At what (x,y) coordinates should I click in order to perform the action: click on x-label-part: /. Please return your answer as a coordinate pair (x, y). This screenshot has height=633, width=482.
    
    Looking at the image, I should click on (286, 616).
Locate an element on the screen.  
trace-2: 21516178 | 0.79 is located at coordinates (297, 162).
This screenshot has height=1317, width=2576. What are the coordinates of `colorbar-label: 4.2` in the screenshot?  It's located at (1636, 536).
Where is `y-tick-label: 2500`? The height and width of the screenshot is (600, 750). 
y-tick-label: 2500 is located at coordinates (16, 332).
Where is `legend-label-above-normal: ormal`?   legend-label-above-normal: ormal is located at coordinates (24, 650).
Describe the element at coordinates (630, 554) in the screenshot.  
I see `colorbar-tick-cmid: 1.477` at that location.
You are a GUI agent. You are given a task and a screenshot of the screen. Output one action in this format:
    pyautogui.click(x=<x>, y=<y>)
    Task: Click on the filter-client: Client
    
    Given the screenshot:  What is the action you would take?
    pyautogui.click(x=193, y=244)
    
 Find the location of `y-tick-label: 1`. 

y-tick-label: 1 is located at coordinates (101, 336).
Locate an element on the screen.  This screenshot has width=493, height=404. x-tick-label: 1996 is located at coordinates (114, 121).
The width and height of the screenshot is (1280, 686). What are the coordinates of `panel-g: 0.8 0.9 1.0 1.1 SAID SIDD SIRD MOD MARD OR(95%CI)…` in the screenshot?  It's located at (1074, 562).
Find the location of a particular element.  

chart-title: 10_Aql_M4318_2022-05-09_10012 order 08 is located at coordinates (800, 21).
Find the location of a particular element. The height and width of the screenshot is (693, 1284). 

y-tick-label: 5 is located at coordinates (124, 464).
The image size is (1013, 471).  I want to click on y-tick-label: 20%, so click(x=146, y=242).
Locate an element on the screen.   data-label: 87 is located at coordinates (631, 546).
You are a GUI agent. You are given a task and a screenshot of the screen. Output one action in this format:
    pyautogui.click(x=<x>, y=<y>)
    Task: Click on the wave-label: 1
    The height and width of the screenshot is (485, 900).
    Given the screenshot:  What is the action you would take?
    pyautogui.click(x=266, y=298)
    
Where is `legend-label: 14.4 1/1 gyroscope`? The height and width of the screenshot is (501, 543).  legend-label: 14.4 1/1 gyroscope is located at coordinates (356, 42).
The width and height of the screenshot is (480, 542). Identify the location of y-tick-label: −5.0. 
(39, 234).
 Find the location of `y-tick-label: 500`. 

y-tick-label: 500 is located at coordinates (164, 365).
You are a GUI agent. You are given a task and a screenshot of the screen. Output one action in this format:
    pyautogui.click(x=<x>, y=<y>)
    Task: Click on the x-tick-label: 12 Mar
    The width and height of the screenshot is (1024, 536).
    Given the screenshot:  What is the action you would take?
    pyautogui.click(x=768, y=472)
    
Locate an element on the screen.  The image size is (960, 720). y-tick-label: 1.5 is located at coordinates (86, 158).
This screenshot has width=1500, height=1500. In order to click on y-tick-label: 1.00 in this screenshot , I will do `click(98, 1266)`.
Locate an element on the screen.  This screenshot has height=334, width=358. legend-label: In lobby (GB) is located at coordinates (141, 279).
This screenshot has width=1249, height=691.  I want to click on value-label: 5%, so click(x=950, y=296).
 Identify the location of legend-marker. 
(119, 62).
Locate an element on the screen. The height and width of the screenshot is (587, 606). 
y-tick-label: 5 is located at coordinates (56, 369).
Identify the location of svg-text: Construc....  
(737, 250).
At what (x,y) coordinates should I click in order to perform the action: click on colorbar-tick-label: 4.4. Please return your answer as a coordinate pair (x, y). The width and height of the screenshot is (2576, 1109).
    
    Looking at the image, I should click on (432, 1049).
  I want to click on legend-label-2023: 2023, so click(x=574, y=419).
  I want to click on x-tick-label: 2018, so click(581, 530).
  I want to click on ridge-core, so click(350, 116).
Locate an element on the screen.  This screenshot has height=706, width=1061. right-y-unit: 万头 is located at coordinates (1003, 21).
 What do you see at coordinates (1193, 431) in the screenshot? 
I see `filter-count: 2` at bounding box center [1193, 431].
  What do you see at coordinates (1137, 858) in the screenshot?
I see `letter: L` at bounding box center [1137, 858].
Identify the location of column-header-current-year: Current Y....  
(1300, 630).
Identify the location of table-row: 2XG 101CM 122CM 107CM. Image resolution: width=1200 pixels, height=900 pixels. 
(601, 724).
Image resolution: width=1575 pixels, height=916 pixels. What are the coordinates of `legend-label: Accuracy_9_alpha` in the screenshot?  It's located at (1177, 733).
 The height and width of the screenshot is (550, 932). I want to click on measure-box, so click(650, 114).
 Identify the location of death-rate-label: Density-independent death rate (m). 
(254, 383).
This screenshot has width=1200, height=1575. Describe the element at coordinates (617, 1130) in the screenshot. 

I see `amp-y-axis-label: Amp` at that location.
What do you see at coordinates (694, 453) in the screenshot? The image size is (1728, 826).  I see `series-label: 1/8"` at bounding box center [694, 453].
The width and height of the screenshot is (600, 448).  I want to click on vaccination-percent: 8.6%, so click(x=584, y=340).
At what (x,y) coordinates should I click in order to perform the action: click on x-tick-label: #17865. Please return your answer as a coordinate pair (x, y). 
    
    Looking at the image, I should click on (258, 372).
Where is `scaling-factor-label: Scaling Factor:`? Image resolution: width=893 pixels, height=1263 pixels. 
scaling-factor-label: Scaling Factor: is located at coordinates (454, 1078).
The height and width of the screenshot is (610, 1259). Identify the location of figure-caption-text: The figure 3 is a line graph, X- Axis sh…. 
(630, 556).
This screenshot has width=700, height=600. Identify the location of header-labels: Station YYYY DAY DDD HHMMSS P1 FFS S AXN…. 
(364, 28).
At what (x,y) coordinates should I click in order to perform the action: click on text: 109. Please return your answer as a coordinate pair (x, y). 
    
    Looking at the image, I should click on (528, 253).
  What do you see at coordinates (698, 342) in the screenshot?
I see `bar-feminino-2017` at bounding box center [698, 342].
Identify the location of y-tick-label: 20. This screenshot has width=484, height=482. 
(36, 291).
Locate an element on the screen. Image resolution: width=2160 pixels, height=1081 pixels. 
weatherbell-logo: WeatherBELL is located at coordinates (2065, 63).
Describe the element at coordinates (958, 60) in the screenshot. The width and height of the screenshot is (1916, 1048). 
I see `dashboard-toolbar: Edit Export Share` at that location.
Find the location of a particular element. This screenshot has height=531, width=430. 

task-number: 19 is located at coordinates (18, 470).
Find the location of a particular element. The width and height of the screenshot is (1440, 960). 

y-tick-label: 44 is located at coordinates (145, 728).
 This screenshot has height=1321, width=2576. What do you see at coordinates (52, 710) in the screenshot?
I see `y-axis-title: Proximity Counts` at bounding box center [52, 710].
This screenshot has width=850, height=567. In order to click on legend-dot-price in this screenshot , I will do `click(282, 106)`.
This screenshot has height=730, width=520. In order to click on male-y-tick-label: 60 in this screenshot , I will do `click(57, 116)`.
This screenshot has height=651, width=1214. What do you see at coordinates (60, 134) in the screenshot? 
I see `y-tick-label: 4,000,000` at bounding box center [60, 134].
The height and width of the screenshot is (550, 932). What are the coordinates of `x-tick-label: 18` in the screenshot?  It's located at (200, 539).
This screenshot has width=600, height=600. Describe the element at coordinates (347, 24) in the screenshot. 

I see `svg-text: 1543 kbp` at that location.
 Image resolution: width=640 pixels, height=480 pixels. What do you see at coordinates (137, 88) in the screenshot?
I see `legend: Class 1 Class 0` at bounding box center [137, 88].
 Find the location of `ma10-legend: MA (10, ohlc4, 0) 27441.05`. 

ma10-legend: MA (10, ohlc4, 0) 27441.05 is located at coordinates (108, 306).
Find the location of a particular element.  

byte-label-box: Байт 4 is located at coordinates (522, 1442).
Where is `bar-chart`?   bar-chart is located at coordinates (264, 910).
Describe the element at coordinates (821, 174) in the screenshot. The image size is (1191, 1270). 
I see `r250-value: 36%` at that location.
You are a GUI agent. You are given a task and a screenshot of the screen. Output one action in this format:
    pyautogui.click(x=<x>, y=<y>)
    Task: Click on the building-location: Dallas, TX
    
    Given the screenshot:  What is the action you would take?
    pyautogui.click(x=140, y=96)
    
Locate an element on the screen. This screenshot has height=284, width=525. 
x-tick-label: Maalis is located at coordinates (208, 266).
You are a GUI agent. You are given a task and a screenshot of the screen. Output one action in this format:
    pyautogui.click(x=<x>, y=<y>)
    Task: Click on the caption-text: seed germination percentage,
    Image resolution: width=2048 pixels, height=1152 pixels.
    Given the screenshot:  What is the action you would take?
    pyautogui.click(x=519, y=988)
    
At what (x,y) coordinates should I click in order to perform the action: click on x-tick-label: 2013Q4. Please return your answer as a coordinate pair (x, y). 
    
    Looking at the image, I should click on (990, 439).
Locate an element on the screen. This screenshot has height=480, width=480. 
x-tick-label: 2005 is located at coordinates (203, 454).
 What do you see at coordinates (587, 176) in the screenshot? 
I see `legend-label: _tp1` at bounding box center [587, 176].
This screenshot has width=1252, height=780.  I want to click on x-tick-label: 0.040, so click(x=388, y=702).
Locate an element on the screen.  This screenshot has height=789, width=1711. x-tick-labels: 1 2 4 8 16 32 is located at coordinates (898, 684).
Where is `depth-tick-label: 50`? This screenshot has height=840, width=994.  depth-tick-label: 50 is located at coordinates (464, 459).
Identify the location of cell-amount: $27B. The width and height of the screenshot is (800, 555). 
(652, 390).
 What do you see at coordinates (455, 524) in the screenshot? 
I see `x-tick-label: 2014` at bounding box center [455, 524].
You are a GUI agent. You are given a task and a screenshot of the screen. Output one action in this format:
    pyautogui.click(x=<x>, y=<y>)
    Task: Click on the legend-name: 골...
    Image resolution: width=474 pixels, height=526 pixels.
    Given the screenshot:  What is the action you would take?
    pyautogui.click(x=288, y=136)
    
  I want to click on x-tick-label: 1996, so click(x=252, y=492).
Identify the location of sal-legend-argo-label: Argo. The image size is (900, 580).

--

* _Exercise objective_
Duplicate the data between the line holding "Describe the element at coordinates (821, 174)" and the line holding "pyautogui.click(x=140, y=96)", inclusive.

* _Output for this task_
Describe the element at coordinates (821, 174) in the screenshot. The image size is (1191, 1270). 
I see `r250-value: 36%` at that location.
You are a GUI agent. You are given a task and a screenshot of the screen. Output one action in this format:
    pyautogui.click(x=<x>, y=<y>)
    Task: Click on the building-location: Dallas, TX
    
    Given the screenshot:  What is the action you would take?
    pyautogui.click(x=140, y=96)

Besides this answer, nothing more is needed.